◆ WORK TO BE COMPLETED
In the passage on dengue in China below, rewrite the stretch from "In this study, a" through "recent recorded year.", substituting "analysis" for "study".

◆ PASSAGE PROVIDED

•••••

In this study, a longitudinal surveillance dataset spanning 25 years in China was used to investigate changes in the epidemiological characteristics of imported and indigenous dengue during the period of dramatic social-economic changes that has occurred in China over the last three decades. We found that the geographic distribution of provinces affected by imported and indigenous dengue has expanded, especially since 2000, and recently the incidence rate of indigenous dengue has increased dramatically with a peak in the most recent recorded year.
Magnitude and geographic extent of indigenous dengue
The incidence of dengue in China during the period 1990-2014 was lower than the epidemics in 1980 and 1985-1986, which resulted in more than 600,000 cases with 475 deaths overall in Hainan [17,25]. However, since 1990, indigenous dengue has not been limited to Hainan and Guangdong provinces, but has spread gradually from southern coastal tropical or subtropical regions (Guangdong, Guangxi, Hainan) to the neighboring northern and western regions (Fujian, Zhejiang, and Yunnan), and even to the central part of China - Henan province with a generally warm climate (Figure 5) [15,16,26]. Compared to the major epidemic in the 1980s, Hainan showed a dramatically decreased incidence of dengue with a few indigenous cases reported only in 1991 and 2014. Guangdong had the highest incidence of indigenous dengue over the last 25 years, with cases reported each year since 1997. Dengue transmission has also become evident in some previously unaffected areas, such as Ningbo city in the north of Zhejiang in 2004, Yiwu city in the inland part of Zhejiang in 2009, the central region of Henan province in 2013, and Nanping city in the central region of Fujian in 2014 [27-29]. This highlights the fact that the geographic range of dengue has apparently expanded in China, which is valuable information for consideration in national planning on dengue prevention and outbreak response. If dengue does continue to expand in China, this will need to be acknowledged in control planning, which currently focuses on Guangdong, Hainan, and Yunnan provinces in south China.

•••••

◆ DATA EXCERPTS
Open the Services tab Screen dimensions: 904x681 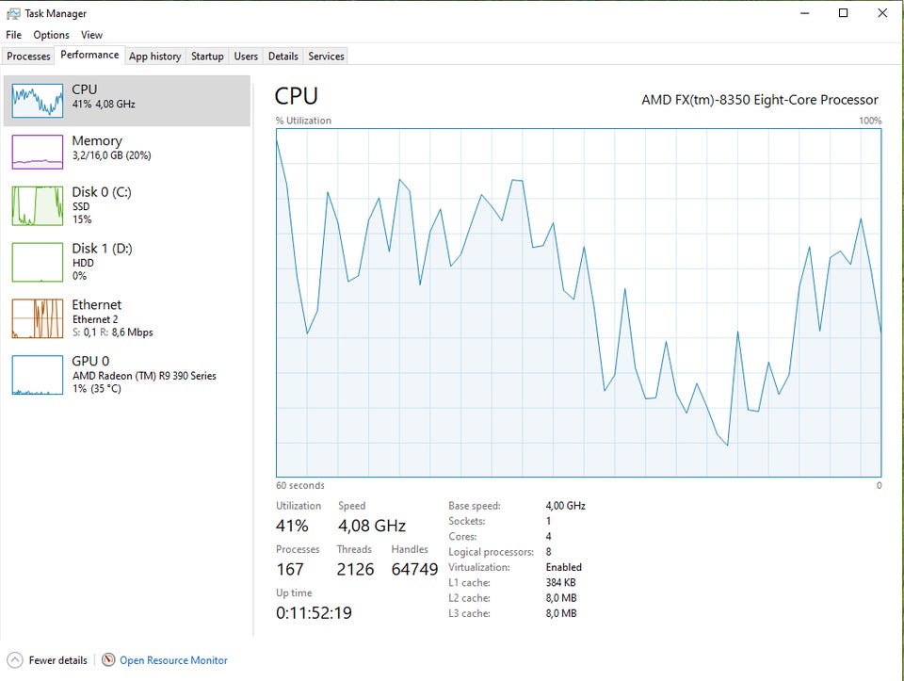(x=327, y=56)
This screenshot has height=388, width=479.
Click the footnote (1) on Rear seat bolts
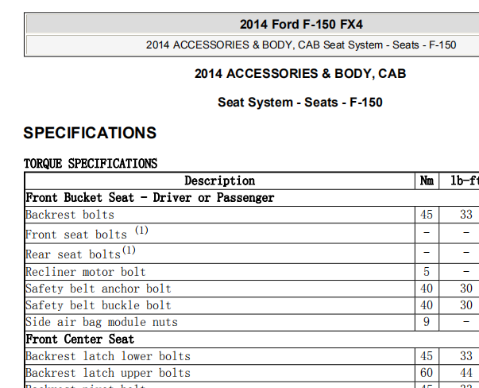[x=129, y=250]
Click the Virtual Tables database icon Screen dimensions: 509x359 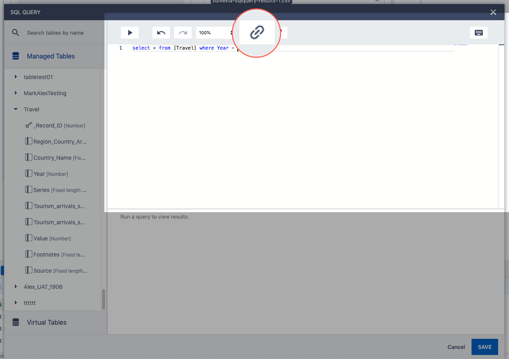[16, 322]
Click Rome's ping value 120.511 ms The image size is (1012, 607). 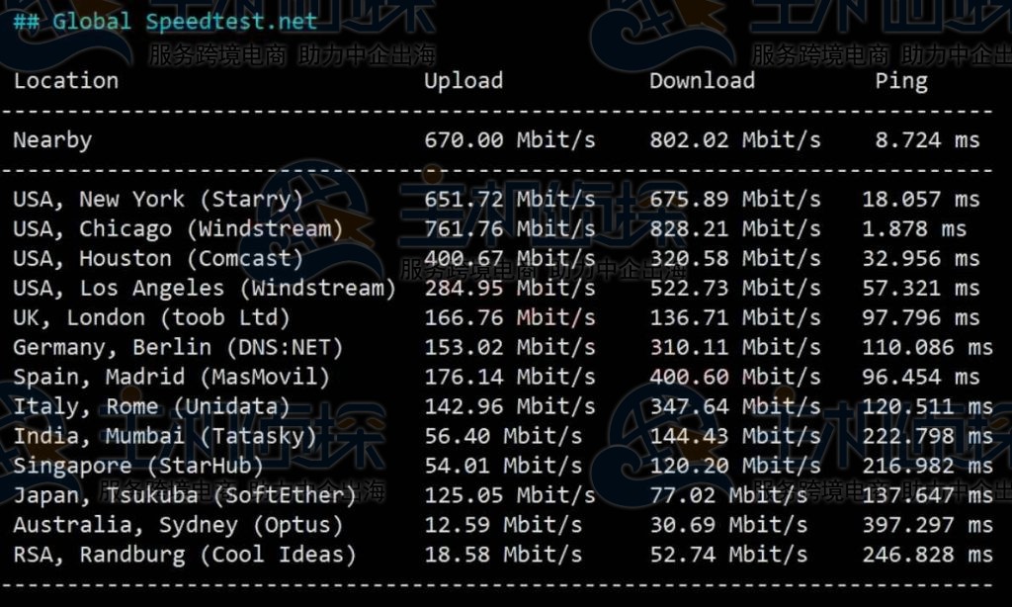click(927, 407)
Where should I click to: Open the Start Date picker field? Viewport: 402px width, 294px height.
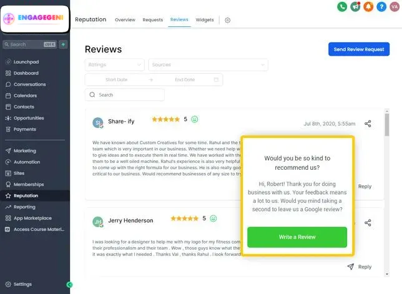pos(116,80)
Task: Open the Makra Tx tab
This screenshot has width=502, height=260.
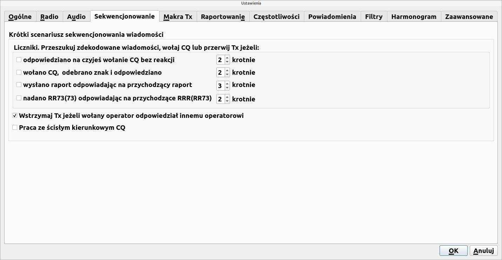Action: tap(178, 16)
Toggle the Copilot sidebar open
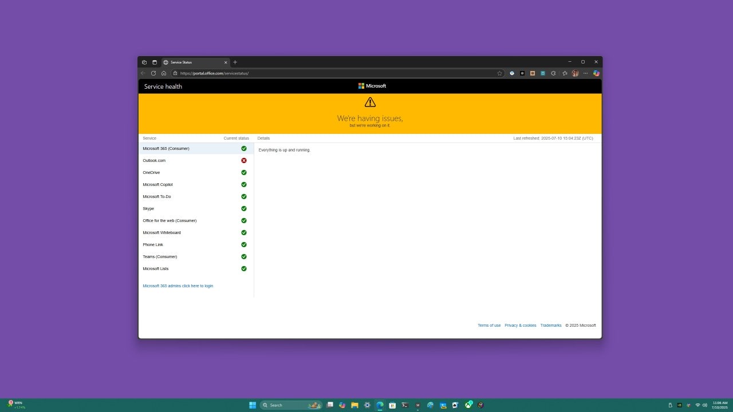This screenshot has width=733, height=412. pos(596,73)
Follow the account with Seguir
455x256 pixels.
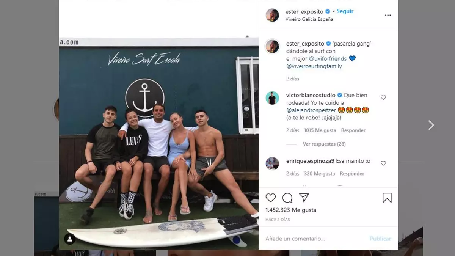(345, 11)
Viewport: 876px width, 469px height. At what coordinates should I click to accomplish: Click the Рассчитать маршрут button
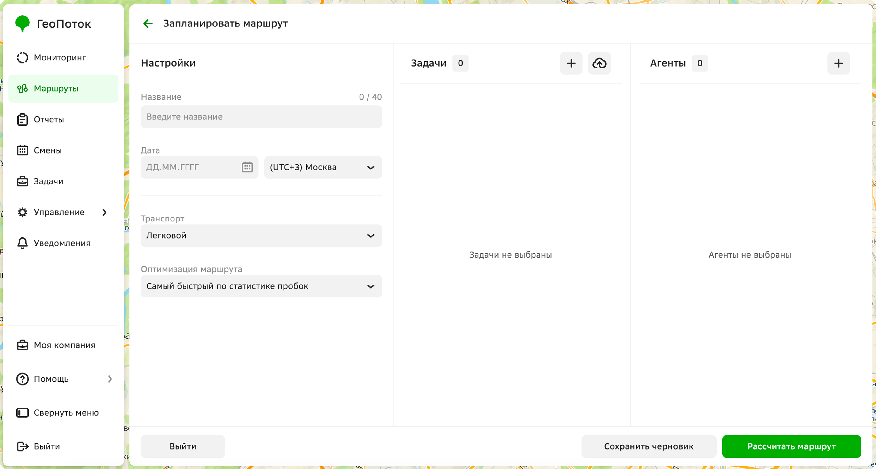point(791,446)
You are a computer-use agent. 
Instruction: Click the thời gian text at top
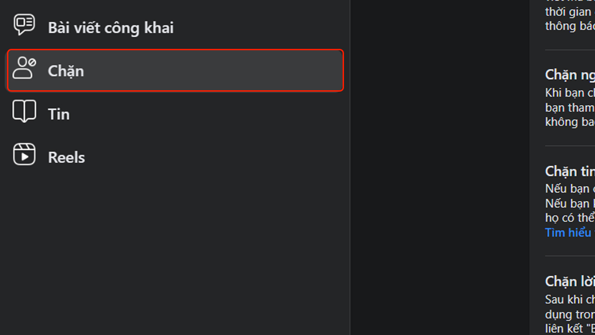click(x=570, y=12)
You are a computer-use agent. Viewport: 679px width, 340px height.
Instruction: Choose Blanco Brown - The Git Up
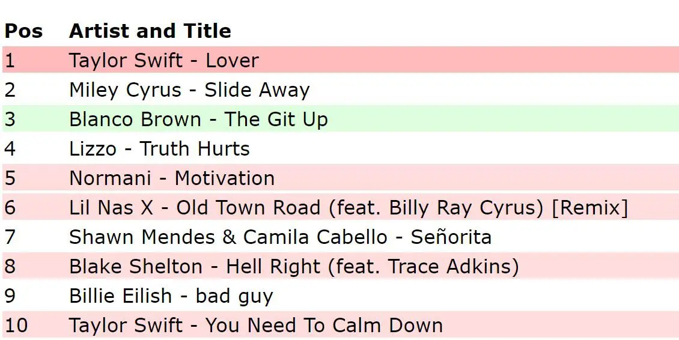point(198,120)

•••••

◆ OUTPUT
In this analysis, a longitudinal surveillance dataset spanning 25 years in China was used to investigate changes in the epidemiological characteristics of imported and indigenous dengue during the period of dramatic social-economic changes that has occurred in China over the last three decades. We found that the geographic distribution of provinces affected by imported and indigenous dengue has expanded, especially since 2000, and recently the incidence rate of indigenous dengue has increased dramatically with a peak in the most recent recorded year.